Infos für Angehörige und Freunde: Depressionen
Aus aktuellem Anlass möchte ich mich heute einmal dem Thema Depressionen widmen. Angehörige und Freunde wissen oft nicht so recht, wie sie damit umgehen sollen. Häufig lassen sie sich sogar dazu verleiten, mal einen Spruch zu bringen, der vielleicht in ihren Augen lustig ist, die große seelische Not des Betroffenen allerdings lächerlich macht und ihn selbst abwertet. Niemand macht das mit Absicht. Die meisten Menschen denken, gegen Depressionen hilft nur Humor und frische Luft. Das ist leider nicht ganz richtig.
Symptome für Depressionen
Zunächst einmal sollten Angehörige und Freunde sich eines bewusst machen: Bei Depressionen handelt es sich um eine Erkrankung, die sowohl psychische als auch körperliche Symptome mit sich bringt. Die Betroffenen fühlen sich antriebslos und schwach, haben oft nicht einmal genügend Energie um einfachste Dinge zu erledigen. Viele wissen überhaupt nicht, wie sie ihren Tag bewältigen sollen. Negative Gefühle kennt sicher jeder, jedoch bekommt ein gesunder Mensch diese ganz gut unter Kontrolle. Ein depressiver Mensch jedoch fühlt sich diesen Gefühlen hilflos ausgeliefert und hat keinen blassen Schimmer, wie er damit fertig werden soll. Depressive Menschen empfinden sich selbst als nutzlos, als Versager, als Belastung für ihr soziales Umfeld.
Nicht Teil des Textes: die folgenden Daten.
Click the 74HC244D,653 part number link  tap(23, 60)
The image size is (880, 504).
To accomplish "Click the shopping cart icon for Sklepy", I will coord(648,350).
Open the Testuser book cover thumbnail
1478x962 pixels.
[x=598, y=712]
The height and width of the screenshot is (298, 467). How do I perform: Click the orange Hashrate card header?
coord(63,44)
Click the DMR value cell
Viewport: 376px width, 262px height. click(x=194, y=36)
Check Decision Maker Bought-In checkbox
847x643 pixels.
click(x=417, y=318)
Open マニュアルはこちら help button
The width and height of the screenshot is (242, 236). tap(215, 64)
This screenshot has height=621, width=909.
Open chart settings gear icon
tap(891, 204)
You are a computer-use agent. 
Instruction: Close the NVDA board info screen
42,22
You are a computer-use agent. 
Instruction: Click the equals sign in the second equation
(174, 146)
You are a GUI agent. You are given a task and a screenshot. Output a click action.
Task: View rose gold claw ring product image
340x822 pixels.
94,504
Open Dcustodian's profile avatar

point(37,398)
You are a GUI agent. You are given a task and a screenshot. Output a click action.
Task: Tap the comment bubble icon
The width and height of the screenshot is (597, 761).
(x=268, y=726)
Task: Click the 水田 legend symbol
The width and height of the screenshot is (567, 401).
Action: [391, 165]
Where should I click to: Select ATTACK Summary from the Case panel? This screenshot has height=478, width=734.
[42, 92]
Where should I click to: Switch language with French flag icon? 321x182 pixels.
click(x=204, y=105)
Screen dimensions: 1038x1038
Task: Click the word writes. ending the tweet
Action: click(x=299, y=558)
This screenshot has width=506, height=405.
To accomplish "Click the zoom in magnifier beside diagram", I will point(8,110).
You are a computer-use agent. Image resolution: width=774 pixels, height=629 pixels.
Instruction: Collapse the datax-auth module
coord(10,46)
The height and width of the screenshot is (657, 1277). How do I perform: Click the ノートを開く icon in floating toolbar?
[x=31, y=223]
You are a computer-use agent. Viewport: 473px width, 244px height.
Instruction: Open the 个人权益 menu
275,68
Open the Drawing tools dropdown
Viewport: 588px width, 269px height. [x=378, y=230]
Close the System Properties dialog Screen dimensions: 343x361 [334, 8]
Die meisten leiden an massiven Schlafstörungen, haben oft kein Interesse mehr an Aktivitäten im Freundes- und Familienkreis. Depressiven fehlt es an Hoffnung für die eigene Zukunft, sie werden von ihrer traurigen Stimmung überrollt und ihnen ist einfach alles zu viel. Sie sind schnell erschöpft. Und es ist übrigens ein weit verbreiteter Irrglaube, dass ein depressiver Mensch nicht hin und wieder auch eine Stimmungskanone sein könnte: Depressionen können in Phasen auftreten, sie können zu verschiedenen Tageszeiten auftreten. Manche Betroffene leiden stets unter einer für das Umfeld kaum spürbaren Depression, die jedoch massiv wird, wenn es einen konkreten Anlass zu Angst, Trauer oder Ärgernissen gibt. Physische Probleme, die typisch für Depressionen sind, machen sich häufig mit Bauchschmerzen, Migräne oder allgemeinen Schmerzzuständen bemerkbar.
Ursachen für Depressionen
Die Ursachen für Depressionen können in einer körperlichen Primärerkrankung liegen. Wenn diese behandelt wird, verschwinden oft auch die Depressionen, weil sie in solchen Fällen „nur“ eine Begleiterscheinung sind. Stoffwechselerkrankungen wie zum Beispiel Schilddrüsenerkrankungen bringen sehr oft Depressionen mit sich. Aber auch Hormonveränderungen aller Art können verantwortlich sein, und davon sind Frauen noch ein Stück weit mehr betroffen als Männer: Schwangerschaft, Geburt, Wechseljahre. Ganz normale Dinge, die Depressionen mit sich bringen können.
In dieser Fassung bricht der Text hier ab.